Even if the First Amendment required strict scrutiny, immunization mandates would stand: preventing communicable diseases is a compelling interest (the court addressed the other prong – least restrictive means – in its discussion of the right to education).

The court found the California constitution’s right to education did not prevent the state from imposing an immunization mandate.

The court’s reasoning here had three parts:

First, the court pointed out that the cases that plaintiffs relied on to claim education as a fundamental right, such as Serrano v. Priest from 1971 (Serrano v. Priest (1971) 5 Cal.3d 584, 608-609), were cases in which California’s supreme court found that the state cannot have a funding system for education – a fundamental interest – that discriminates on the basis of wealth, a suspect classification under California’s constitution (though not the federal constitution). Since there is no such classification at work in SB277, Serrano does not apply.

Second, the court pointed out that SB277 would survive strict scrutiny. As I mentioned, preventing disease outbreaks is a compelling interest. As to the claim that SB277 was not the least restrictive means, the court mentioned that plaintiffs did not specify an alternative means, and then went on to say:

“….compulsory immunization has long been recognized as the gold standard for preventing the spread of contagious diseases. As is noted in the legislative history, studies have found that “when belief exemptions to vaccination guidelines are permitted, vaccination rates decrease,” and community immunity wanes if large numbers of children do not receive required vaccinations.”

This is a strong (and fact-based) endorsement of immunization mandates. The court ended by quoting the conclusion of the first trial court to address SB277 on this point:

“The right of education, fundamental as it may be, is no more sacred than any of the other fundamental rights that have readily given way to a State’s interest in protecting the health and safety of its citizens, and particularly, school children,” and “removal of the [personal beliefs exemption] is necessary or narrowly drawn to serve the compelling objective of SB 277.”

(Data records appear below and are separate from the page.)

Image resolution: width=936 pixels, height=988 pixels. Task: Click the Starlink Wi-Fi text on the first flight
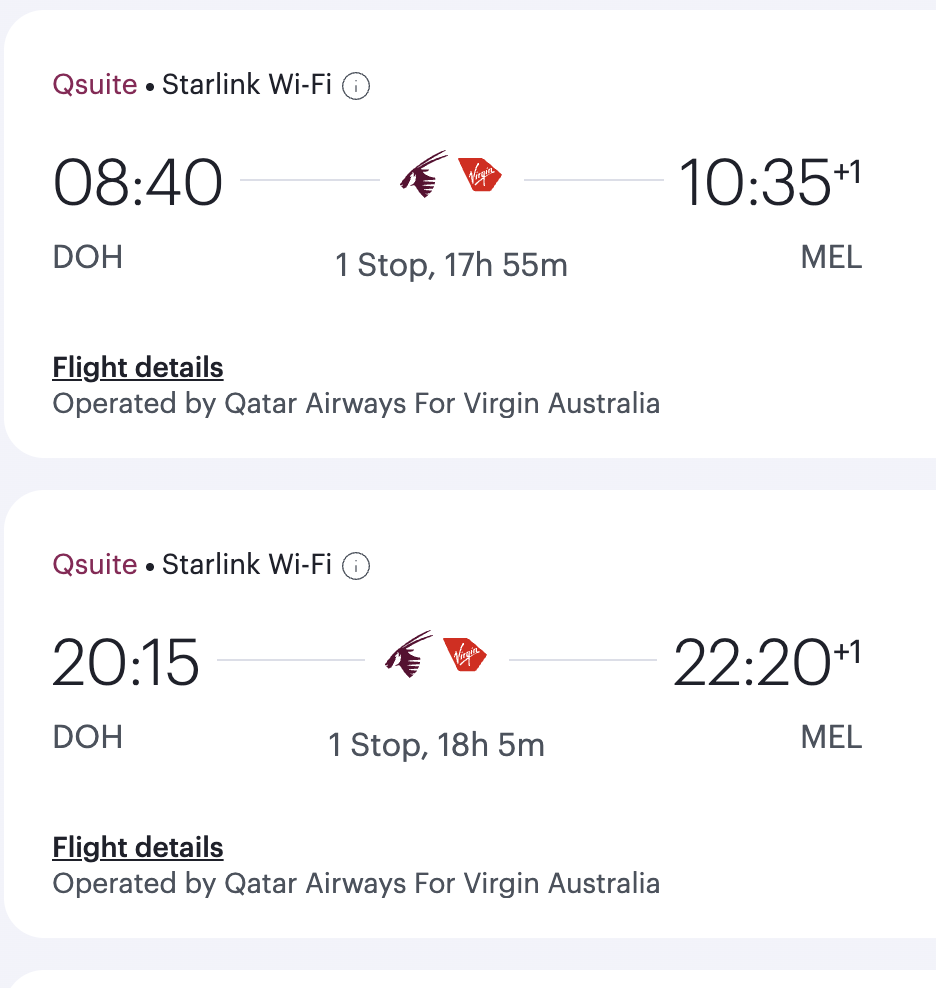[x=246, y=85]
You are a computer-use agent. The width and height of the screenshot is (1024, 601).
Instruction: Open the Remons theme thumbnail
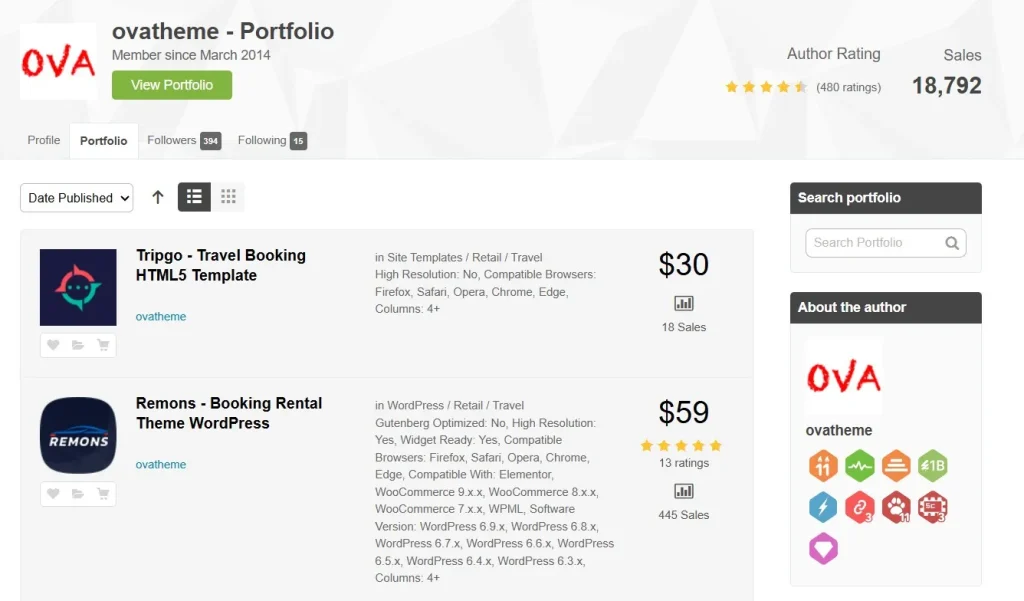pos(78,435)

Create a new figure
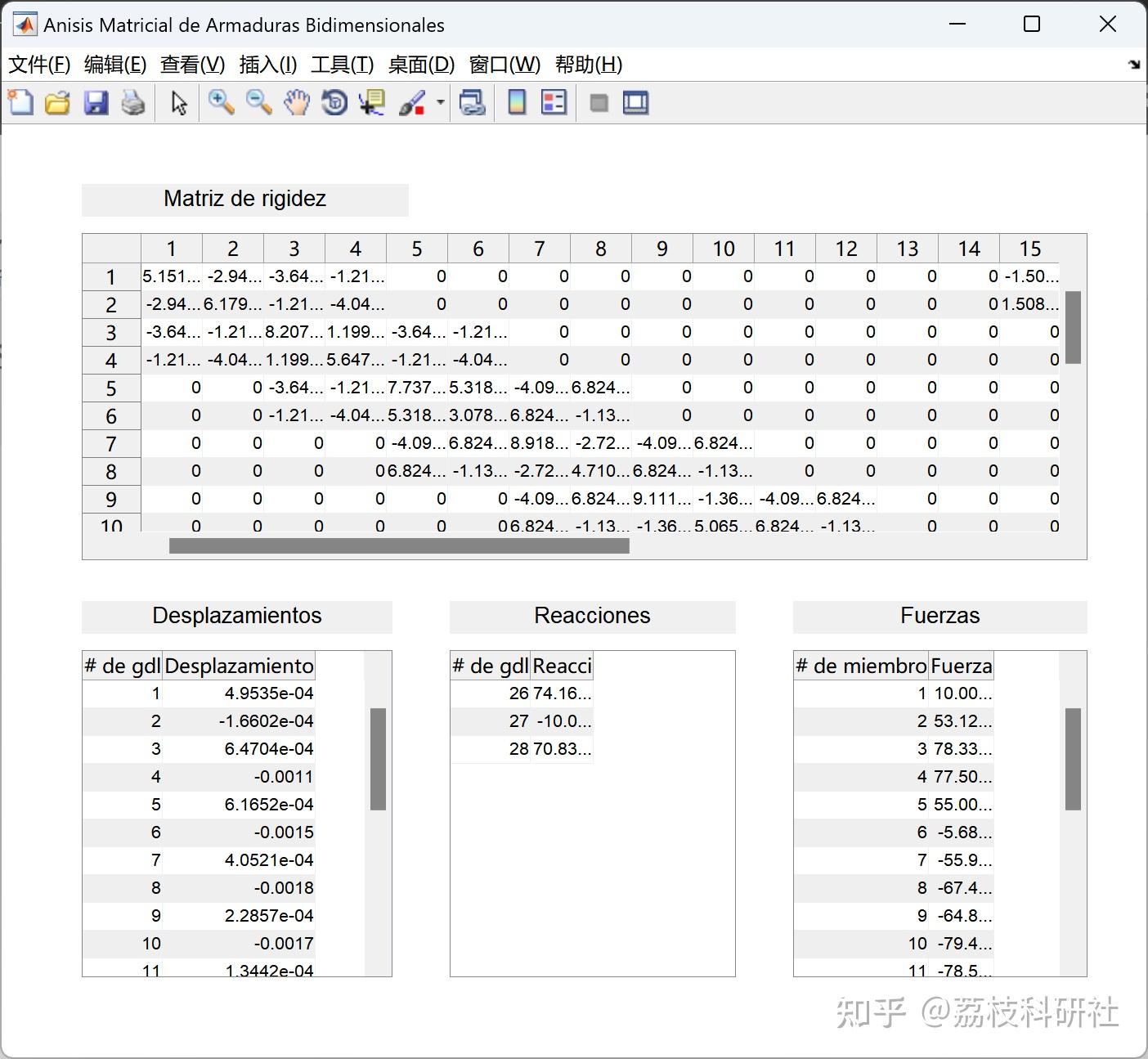(21, 102)
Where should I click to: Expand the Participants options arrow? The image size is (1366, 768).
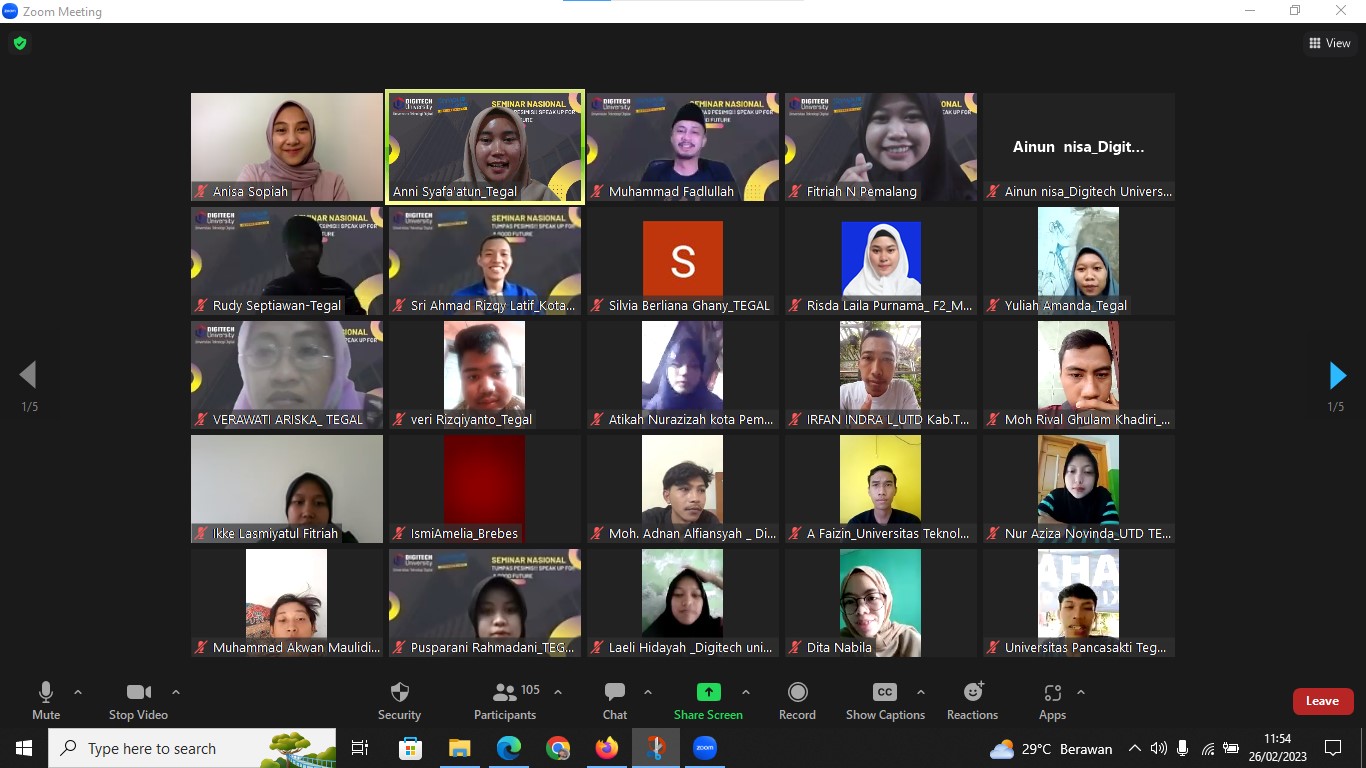(558, 692)
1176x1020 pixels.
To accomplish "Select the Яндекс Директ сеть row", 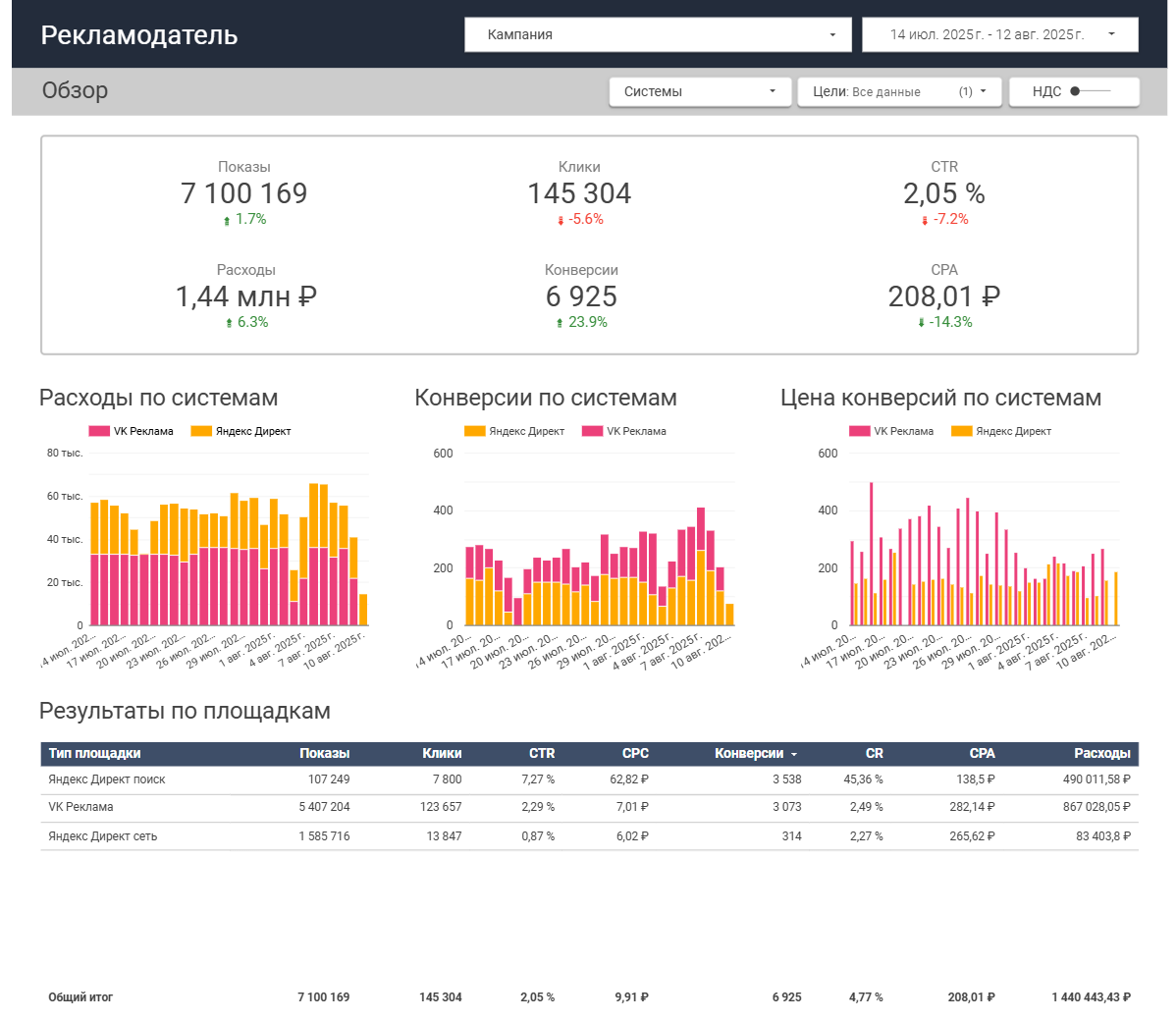I will tap(590, 836).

I agree with this analysis.

The court rejected plaintiffs’ efforts to claim a violation of equal protection. Plaintiffs went so far as to compare SB277 to Brown v. Board of Education, claiming their children were being segregated. They named several distinctions the law made, including between immunized children and unimmunized ones, children with medical exemptions and those without, different age groups, and so on. But as the court pointed out, not only did plaintiffs not point to any authorities making any of these distinctions suspect, “[t]he statutory classifications and exemptions plaintiffs dispute do not involve similarly situated children, or are otherwise entirely rational classifications.” There is no discrimination when children that are unalike in meaningful ways are treated differently, and it does not violate equal protection.

The court, in short, following in a tradition of over 100 years of jurisprudence, rejected the claims against the immunization mandate. It went further, and strongly endorsed the law for its protection of children and the community. This is a good result for the children of California.